Her son, George Bingham, the 8th Earl Lucan, told the Daily Mail: “She passed away yesterday at home, alone and apparently peacefully. “Police were alerted by a companion to a three-day absence and made entry today.”

Supposed sightings

Over the years the British press has reported supposed sightings of her husband across the world, including in Australia, India, the Netherlands and South Africa, but his relatives believe him to be dead.

The London high court declared him dead in 1999, and last year a judge issued a death certificate allowing his son George Bingham to inherit his title.

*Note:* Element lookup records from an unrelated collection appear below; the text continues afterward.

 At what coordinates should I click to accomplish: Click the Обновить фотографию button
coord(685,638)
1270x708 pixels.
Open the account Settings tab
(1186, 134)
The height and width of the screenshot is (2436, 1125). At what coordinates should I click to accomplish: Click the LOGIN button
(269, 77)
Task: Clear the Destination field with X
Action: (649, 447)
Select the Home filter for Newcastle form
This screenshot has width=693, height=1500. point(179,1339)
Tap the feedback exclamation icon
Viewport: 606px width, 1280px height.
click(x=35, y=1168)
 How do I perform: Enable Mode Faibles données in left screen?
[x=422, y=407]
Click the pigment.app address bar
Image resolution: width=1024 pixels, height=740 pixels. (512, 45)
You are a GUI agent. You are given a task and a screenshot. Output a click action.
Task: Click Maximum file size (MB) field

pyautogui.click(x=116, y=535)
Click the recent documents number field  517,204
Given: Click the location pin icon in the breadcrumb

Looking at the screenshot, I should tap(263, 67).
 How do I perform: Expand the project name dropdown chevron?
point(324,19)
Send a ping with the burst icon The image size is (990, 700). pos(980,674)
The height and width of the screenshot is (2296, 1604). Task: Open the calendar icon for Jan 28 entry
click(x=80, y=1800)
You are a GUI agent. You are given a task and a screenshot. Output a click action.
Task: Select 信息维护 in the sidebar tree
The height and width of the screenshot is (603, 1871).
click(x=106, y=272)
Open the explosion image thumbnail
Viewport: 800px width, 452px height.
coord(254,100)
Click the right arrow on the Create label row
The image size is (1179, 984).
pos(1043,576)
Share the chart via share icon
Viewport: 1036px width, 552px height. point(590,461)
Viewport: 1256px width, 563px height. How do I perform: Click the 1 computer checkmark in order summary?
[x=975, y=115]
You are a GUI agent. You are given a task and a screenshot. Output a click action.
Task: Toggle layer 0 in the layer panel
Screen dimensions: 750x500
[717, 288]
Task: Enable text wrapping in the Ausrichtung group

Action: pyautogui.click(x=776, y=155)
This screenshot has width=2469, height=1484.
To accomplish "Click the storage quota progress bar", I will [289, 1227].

“My own personal view, and it was one I took I think as an eight-year-old boy, is he’s unfortunately been dead since that time [of his disappearance],” Mr Bingham said last year.

One of numerous theories about what became of Lucan, who would now be 82, was that he shot himself and was then fed to tigers at the zoo of his friend John Aspinall. Aspinall himself said in 2000 that Lucan had weighted himself down with a stone and drowned himself in the English Channel.

Earlier this year, Lady Lucan gave a television interview in which she said she believed Lucan had made the “brave” decision to take his own life. Ahead of the hour-long documentary interview called Lord Lucan: My Husband, The Truth, Radio Times magazine shared some of her words with director Michael Waldman. She said: “I would say he got on the ferry and jumped off in the middle of the Channel in the way of the propellers so that his remains wouldn’t be found — I think quite brave.”

She also spoke about her depression and her husband’s violent nature following their marriage in 1963. Describing how he would beat her with a cane to get the “mad ideas out of your head”, she said: “He could have hit harder. They were measured blows. “He must have got pleasure out of it because he had intercourse (with me) afterwards.”